++++ Data excerpts ++++
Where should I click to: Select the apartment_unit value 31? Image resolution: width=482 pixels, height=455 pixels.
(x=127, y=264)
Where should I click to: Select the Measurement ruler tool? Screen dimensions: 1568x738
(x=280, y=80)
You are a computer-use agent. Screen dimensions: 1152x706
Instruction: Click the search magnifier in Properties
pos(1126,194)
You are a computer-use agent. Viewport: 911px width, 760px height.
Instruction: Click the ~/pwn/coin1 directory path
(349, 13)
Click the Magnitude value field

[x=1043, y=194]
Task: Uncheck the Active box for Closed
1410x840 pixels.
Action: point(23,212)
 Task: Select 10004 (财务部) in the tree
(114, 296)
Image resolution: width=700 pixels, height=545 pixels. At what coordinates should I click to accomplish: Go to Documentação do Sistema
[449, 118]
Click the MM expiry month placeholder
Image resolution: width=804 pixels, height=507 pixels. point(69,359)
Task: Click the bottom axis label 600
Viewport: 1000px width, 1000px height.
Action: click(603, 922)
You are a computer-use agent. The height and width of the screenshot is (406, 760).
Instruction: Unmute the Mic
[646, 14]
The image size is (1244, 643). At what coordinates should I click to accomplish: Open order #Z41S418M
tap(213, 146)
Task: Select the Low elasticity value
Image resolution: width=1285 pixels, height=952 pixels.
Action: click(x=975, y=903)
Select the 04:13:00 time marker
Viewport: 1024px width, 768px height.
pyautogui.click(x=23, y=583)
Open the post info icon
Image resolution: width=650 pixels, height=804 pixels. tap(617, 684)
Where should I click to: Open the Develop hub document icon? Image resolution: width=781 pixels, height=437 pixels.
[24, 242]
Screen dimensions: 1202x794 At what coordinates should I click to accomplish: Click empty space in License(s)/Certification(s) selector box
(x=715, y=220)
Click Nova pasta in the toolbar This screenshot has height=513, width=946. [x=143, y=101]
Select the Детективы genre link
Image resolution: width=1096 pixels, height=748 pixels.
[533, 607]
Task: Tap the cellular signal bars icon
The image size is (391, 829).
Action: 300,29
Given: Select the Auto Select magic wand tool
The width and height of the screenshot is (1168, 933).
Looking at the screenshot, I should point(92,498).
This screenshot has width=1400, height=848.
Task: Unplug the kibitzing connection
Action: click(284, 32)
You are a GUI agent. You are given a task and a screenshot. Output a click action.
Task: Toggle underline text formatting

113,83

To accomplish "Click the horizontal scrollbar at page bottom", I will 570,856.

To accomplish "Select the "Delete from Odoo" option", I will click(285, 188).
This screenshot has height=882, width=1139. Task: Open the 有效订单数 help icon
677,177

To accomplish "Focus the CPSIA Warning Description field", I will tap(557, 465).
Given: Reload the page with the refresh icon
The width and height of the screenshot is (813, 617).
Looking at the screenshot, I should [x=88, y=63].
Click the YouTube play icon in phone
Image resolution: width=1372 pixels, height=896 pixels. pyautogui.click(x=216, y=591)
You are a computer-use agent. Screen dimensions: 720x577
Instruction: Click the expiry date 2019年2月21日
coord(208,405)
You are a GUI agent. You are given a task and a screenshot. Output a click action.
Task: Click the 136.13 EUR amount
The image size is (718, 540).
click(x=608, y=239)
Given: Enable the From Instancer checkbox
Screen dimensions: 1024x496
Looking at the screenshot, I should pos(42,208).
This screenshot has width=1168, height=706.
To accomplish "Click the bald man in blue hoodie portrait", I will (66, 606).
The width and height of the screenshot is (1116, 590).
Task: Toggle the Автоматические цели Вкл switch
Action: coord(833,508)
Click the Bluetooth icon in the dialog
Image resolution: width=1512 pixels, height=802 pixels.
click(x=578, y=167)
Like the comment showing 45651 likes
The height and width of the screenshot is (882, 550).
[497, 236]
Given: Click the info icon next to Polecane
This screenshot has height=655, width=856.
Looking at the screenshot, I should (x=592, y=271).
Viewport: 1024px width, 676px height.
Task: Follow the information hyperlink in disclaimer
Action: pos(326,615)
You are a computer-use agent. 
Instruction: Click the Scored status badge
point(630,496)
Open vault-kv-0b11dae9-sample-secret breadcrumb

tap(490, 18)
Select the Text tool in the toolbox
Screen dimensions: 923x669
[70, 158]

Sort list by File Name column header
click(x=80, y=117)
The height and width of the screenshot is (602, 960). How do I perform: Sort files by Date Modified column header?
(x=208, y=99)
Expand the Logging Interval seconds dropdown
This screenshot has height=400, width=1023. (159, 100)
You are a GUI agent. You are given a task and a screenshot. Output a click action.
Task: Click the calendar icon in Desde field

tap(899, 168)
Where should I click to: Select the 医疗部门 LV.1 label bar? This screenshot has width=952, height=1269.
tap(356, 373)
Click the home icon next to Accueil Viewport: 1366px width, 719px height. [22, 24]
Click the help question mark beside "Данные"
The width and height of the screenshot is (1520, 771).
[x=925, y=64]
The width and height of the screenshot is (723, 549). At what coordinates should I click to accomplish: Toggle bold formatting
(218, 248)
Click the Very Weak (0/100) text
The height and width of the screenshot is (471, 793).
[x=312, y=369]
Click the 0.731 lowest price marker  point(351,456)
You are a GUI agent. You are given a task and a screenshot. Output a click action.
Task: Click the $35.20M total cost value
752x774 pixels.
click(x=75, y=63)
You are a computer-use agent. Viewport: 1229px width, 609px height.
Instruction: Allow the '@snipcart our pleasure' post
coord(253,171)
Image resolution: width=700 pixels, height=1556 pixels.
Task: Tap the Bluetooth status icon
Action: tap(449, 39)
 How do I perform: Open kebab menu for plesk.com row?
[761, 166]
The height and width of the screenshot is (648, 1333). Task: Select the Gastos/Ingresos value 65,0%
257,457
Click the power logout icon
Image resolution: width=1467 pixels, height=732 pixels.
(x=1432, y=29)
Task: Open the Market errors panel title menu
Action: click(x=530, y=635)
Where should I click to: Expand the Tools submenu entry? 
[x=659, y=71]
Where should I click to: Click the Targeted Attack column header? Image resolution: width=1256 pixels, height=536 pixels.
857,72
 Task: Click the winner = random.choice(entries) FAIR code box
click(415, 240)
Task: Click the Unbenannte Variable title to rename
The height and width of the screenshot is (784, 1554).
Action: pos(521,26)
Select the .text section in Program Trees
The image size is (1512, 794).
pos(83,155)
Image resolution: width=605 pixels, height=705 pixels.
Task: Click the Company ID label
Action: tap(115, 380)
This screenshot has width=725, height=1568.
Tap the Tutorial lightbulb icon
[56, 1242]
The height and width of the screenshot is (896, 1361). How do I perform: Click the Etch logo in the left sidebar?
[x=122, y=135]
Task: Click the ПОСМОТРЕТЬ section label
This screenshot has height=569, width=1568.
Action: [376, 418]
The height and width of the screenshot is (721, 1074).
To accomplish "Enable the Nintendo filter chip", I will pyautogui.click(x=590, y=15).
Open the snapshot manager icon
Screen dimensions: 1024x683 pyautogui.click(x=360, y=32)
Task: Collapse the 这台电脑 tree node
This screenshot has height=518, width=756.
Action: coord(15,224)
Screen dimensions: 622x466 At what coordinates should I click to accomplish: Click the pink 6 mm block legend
++++
*Exercise:*
Retype only this portion of the data above: the line containing "752x774 pixels.", the line containing "You are a computer-use agent. Viewport: 1229px", and all lines between them, exactly.

*Task response:*
752x774 pixels.
click(x=75, y=63)
You are a computer-use agent. Viewport: 1229px width, 609px height.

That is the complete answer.